До сих пор Шо Мансур прыгал, суетился, угощал. Он от души верил, что племянник приехал с друзьями просто навестить его по-родственному, осчастливил его дом. По обычаю предков. Мирза Джалал сам не заговаривал о делах и не позволил неугомонному Ишикочу задавать вопросы. За завтраком говорили о дядюшках, братьях, дедушках. Родственные поминания угрожали затянуться. Мирза Джалал, сам горевший нетерпением, понимавший, что дорога каждая минута, не хотел перебивать дядю. Боялся спугнуть его.
Но он был прав. Наивный, простодушный Шо Мансур сразу же потемнел лицом, едва домулла коснулся дела. Куда девалась его жизнерадостность. Шо Мансур просто трусил.
Оглянувшись на дверь, на окна, прикрытые от прямых лучей солнца резными ставнями, он подсел вплотную к гостям. Заговорил очень выразительно, обращаясь к сановитому племяннику, но не сводя трусливо-тоскливых глаз с домуллы. Тихий, трудолюбивый ремесленник, Шо Мансур, видимо, любил покой и боялся кого-то и чего-то. Он никак не мог начать сразу с того, что так интересовало, оказывается, приезжих, и повел рассказ издалека и иносказательно.

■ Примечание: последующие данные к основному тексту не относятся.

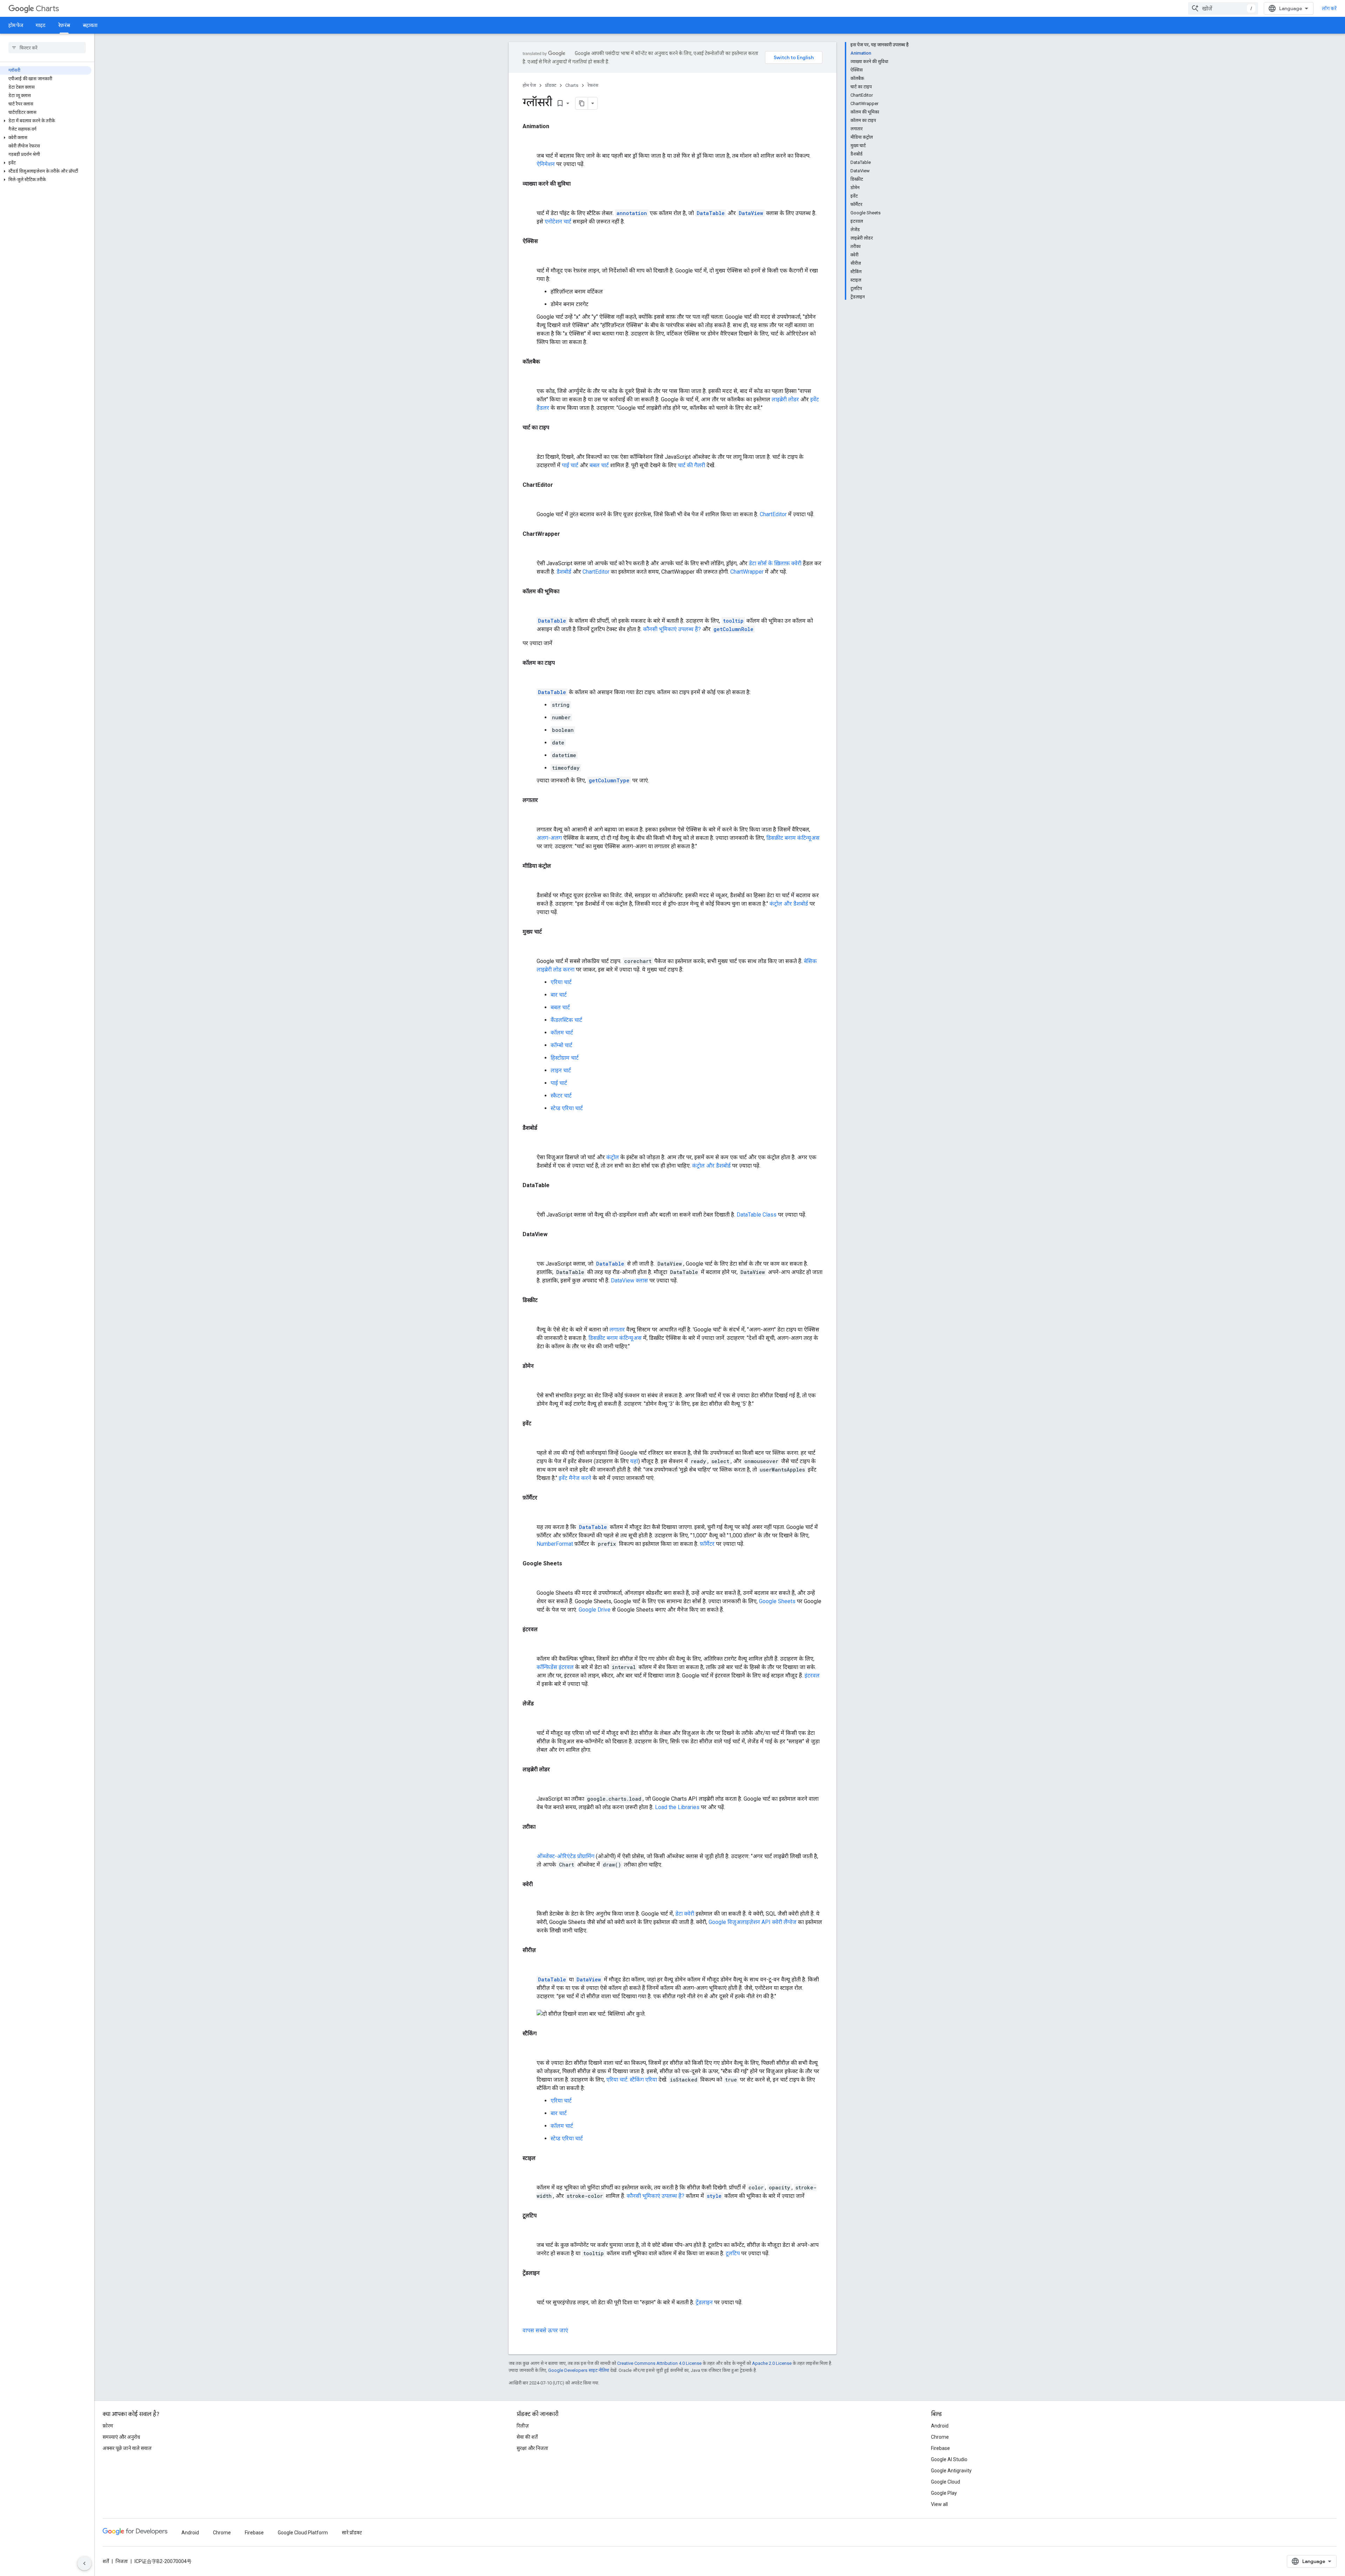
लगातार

— Мой почтенный племянник, вас неспроста нарекли в младенчестве Мирза Джалал, то есть принц Джалал. Вы не простой кожевник, чья доля мять кожи, ибо ваша матушка взята вашим отцом, моим братом, — мир их душам — не из простой семьи, а из волшебного рода огненных пери. Из тех самых, которые в ночь на пятницу слетаются на наш плоский камень мугов, где мы отбиваем кожу. Там ни один наш мерген, охотящийся в окрестностях на кекликов, не дерзает проходить близко от камня после заката. Огненные пери — отличные наездницы, летают на крылатых конях золотой масти. И ваша маменька посещала тот камень.

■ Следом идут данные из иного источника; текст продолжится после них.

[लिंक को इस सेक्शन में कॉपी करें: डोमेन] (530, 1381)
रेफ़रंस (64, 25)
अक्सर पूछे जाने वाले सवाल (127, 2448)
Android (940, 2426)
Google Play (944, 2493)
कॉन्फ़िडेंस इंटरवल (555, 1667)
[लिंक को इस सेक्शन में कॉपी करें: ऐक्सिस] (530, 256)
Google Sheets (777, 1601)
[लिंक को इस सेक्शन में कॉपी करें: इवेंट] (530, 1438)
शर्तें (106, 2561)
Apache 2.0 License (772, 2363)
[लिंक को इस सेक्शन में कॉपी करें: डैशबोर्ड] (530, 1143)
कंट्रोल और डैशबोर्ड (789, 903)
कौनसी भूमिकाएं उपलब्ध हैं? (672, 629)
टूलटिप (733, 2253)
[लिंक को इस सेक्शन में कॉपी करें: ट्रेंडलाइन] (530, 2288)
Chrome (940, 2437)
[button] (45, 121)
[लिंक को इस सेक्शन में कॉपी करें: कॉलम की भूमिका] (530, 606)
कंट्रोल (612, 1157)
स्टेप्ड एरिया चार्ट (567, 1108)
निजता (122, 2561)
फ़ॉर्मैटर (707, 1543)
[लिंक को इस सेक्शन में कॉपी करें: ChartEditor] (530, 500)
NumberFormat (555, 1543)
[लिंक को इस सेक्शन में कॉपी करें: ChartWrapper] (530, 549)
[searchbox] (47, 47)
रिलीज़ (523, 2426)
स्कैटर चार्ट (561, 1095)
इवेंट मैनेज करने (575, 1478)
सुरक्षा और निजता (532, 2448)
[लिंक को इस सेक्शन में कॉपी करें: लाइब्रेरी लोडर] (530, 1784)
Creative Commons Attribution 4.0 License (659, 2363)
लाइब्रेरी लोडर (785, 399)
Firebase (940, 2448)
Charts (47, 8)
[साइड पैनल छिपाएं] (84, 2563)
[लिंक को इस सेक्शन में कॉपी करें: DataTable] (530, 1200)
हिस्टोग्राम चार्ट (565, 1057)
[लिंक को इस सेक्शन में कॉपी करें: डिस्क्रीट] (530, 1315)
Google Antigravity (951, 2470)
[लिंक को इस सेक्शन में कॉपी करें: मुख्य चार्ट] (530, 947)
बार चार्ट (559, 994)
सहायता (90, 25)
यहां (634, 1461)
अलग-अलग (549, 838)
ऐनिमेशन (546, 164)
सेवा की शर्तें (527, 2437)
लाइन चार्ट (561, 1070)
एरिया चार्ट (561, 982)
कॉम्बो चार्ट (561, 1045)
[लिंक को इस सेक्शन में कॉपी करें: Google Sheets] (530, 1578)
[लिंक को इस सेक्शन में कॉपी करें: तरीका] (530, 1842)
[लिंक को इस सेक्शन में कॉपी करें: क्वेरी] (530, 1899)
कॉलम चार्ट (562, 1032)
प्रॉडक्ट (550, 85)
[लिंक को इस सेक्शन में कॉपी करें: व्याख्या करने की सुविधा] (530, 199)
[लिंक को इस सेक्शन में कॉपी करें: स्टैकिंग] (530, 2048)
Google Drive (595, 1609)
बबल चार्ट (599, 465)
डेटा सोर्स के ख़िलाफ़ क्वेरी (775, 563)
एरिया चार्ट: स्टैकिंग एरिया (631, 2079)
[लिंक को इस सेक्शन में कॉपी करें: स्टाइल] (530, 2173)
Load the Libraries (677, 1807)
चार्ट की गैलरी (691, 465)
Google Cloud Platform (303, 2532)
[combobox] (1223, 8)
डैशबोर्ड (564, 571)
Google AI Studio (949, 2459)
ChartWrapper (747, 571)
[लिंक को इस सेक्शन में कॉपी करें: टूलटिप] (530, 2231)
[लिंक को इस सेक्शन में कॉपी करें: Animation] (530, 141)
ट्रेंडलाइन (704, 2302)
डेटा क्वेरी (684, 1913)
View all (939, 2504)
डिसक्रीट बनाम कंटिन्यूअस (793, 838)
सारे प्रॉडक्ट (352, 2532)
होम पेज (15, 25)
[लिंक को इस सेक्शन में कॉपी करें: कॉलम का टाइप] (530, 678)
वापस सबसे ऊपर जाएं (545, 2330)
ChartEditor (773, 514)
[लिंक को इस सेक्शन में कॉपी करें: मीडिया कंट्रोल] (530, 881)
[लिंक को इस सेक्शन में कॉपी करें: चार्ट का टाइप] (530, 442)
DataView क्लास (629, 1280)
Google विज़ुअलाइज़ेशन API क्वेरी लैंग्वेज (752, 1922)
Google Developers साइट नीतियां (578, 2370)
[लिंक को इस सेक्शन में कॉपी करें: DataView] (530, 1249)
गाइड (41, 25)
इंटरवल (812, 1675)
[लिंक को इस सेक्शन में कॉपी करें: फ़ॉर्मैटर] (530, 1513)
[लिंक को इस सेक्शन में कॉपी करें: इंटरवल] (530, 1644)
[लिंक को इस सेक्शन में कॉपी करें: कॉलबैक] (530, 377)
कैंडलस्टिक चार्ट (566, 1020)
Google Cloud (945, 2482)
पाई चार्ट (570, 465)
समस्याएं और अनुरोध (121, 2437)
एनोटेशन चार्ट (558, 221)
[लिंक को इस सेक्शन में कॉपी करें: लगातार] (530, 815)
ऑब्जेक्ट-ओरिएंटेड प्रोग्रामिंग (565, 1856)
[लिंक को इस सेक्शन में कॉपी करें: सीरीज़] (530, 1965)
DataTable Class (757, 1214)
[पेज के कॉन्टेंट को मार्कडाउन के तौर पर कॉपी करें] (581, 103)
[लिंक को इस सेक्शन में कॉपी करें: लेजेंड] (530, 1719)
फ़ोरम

— Мир и покой над матушкой, и перейдем к сути, — нетерпеливо оборвал горца Мирза Джалал. Он остался очень недоволен разговорами о пери.
Горец снова засуетился. Еще тише он пробормотал:
— Вы, мудрый мой племянник, постигший тайны познания мира существующего и таинственного, сами понимаете, что наш солнечный Афтобруи привлекает на плоский камень самых прекрасных пери...
— И к вам в Афтобруи приехала одна такая пери? Вчера? Вечером? Когда стемнело? И вы ее видели? Где она? Где она сейчас? Где люди, которые ее привезли? Что с ней?
Зажмурив глаза, кожевник вздрагивал при каждом вопросе, но молчал. После долгой паузы Мирза Джалал заговорил:
— Я ваш гость, дядя Шо Мансур.
— И мы не хотим быть назойливыми,— вмешался Ишикоч.— Но неужто в Афтобруи такие дикие правы? Неужто юных прекрасных девушек по-прежнему приносят наравне с баранами в дар ишанам?
— Я не знаю про ишана, — сдавленно произнес Шо Мансур.
Он выглядел совсем несчастным.
— А про Кумырбека вы знает
— Нет.
Он сказал это «нет» таким тоном, что сразу же сделалось ясно, что Кумырбека он прекрасно знает.
—Что ж, — заметил домулла,— остается выяснить, здесь ли, в Афтобруи, Кумырбек и его банда? И где они прячут девушку? Или их уже нет? Что, товарищ Мирза Джалал, на сей счет скажут ваши игральные карты? Или уважаемый Шо Мансур просветит нас сам на сей счет?
— Заступитесь, племянник! Скажите ему,— ужаснулся Шо Мансур, — скажите этому человеку, кто я такой. Увы, я темный, уязвленный жизненными несчастьями бедняк. Для женитьбы мне не хватало денег, что я выручал за кожи. Я имел один-единственный танап поля и каждый год засевал его красной свеклой. Осенью я загружал взятую у бая арбу бураками и вез за десять ташей в Самарканд. Поселялся в холодной кладовке одного медника. Запекал бураки в золе очага, шел на обочину Афрасиабской дороги и кричал: «Кому сладкой свеклы? Кушайте сладкую свеклу!» На гроши покупал лепешку и ели, запивая кипяточком без заварки. А деньги копил на калым за невесту. Вот и все мое знакомство с просвещенными самаркандцами.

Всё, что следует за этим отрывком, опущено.